So,...I can completely understand "not my cup of tea" or "not my thing" but I am extremely curious just in what sense you feel Pink Floyd is overrated. We're talking about a band who produced at least three perfect records, arguably more and this set contains at least two masterpieces. This is not a song or two; we're talking every single song on not one but a few albums. One of the finest keyboard players a rock band has ever had, bassist/composer extraodinaire and quite possibly the best rock guitarist ever if not the cleanest who wrote instantly memorable solos that no guitarist ever dares play different because each solo is just so, damned perfect. Then we got these overrated dudes playing in front of no one in Pompeii where I invite you to listen to the harmonies beginning at 3:00. This is completely live and around '71 before they were even perfectly seasoned yet and far before,...The Wall, which I guess is overrated, too.






So do tell me please how this band is overrated. Being American, I'd love to learn.


----------



## regressivetransphobe (May 16, 2011)

Radiohead - lame alt rock reappropriation of old post-punk and krautrock tropes. Try Can instead
The Mars Volta - mallprog
Tool - terrible overproduced alt rock with progressive pretensions, watched too much Bill Hicks
Arcade Fire - ugh
All the post-rock bands you listed - mrehhhh
Frank Zappa - fine
Pink Floyd - aggressively unremarkable, try Faust or Amon Duul or something and you'll never look at them the same way again
King Crimson - fine
Led Zeppelin - derivative garbage, partially responsible for everything I can't stand about the rock ethos
My Bloody Valentine - twee college rock dorks who made an album with some neat textures


----------



## kv466 (May 18, 2011)

Yeah, RT...you're right...this does sound like garbage:


----------



## neoshredder (Nov 7, 2011)

Well everyone has different taste in music. Like mentioned in another thread, not worth making a big deal about. I don't like Ligeti or Brahms who happened to be some others favorite composers.


----------



## norman bates (Aug 18, 2010)

kv466 said:


> quite possibly the best rock guitarist ever if not the cleanest who wrote instantly memorable solos that no guitarist ever dares play different because each solo is just so, damned perfect.
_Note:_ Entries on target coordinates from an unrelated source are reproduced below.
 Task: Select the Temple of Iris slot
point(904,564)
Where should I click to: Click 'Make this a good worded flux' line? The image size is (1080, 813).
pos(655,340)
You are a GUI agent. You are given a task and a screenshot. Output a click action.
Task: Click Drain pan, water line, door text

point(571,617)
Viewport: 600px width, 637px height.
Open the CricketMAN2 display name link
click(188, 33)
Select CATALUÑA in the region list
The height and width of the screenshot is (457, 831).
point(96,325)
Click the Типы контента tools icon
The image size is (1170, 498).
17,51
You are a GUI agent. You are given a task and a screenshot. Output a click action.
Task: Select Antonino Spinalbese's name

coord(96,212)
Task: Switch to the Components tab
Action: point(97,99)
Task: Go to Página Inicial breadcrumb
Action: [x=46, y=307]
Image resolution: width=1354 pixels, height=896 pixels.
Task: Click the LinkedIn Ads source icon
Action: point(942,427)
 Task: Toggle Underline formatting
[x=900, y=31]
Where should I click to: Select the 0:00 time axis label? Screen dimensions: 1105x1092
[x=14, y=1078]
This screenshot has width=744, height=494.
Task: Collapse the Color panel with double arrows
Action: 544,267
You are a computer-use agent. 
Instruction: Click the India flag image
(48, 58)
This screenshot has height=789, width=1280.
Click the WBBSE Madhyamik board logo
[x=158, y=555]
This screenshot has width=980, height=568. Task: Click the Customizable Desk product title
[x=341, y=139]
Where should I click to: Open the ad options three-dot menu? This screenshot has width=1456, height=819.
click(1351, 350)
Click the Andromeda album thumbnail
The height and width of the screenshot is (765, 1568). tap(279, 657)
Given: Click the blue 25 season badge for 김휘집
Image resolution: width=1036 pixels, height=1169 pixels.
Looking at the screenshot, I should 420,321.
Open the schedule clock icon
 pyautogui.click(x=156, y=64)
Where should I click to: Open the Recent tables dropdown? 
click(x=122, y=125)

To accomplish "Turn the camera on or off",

about gilmour, i really think he's overrated. I'm not saying that the ones on Comfortably numb or Shine on you crazy diamond (just to name two of his most celebrated) are bad solos, but for me certainly is not very creative or exciting stuff.
Maybe it's the cleanest (i don't know), but is it really a great merit in rock music?


----------



## kv466 (May 18, 2011)

^^

Agree to disagree.






I mean,...we're talking about dozens upon dozens of memorable solos and licks and sounds with impeccable playing. What are we really looking for in a rock guitarist? I'm definitely curious to hear what you consider to be a great rock guitarist that you don't consider to be overrated, Mr. Bates.


----------



## peterh (Mar 10, 2012)

Philip said:


> If that's your objective, you picked the wrong TC member to argue with because i probably listen to more pop than classical music. Maybe you should explicitly state which aspects of the music you wanted to compare.


I guess just the overall artistic value.


----------



## norman bates (Aug 18, 2010)

kv466 said:


> I'm definitely curious to hear what you consider to be a great rock guitarist that you don't consider to be overrated, Mr. Bates.


some of my favorite in rock music (withouth considering the folk ones): Duane Allman, Marc Ribot, Roy Montgomery, D Boon, Bill Harkleroad and Jeff Cotton, Jerry Garcia, Peter Green on The end of the game, Keiji Haino, Blixa Bargeld in the bad seeds.
Anyway, i don't consider Gilmour a bad guitarist, it's only that i don't consider him the great god of rock guitar.


----------



## Lenfer (Aug 15, 2011)

kv466 said:


> So,...I can completely understand "not my cup of tea" or "not my thing" but I am extremely curious just in what sense you feel Pink Floyd is overrated. We're talking about a band who produced at least three perfect records, arguably more and this set contains at least two masterpieces. This is not a song or two; we're talking every single song on not one but a few albums. One of the finest keyboard players a rock band has ever had, bassist/composer extraodinaire and quite possibly the best rock guitarist ever if not the cleanest who wrote instantly memorable solos that no guitarist ever dares play different because each solo is just so, damned perfect. Then we got these overrated dudes playing in front of no one in Pompeii where I invite you to listen to the harmonies beginning at 3:00. This is completely live and around '71 before they were even perfectly seasoned yet and far before,...The Wall, which I guess is overrated, too.
> 
> 
> 
> ...


I didn't mean to be offensive or anything *KV*. I know from talking to you your a big Pink Floyd fan and have probely listened to all of their albums numerous times. I feel they are overrated in that most people (the general public maybe) that I know of whenever they bring up Pink Floyd they talk about Dark Side of the Moon, Wish You Were Here and The Wall perhaps another album but they don't take in to account the early and late Pink Floyd which isn't to the same as those albums maybe 1972 - 1980. Not many people rant and rave about *Atom Heart Mother*.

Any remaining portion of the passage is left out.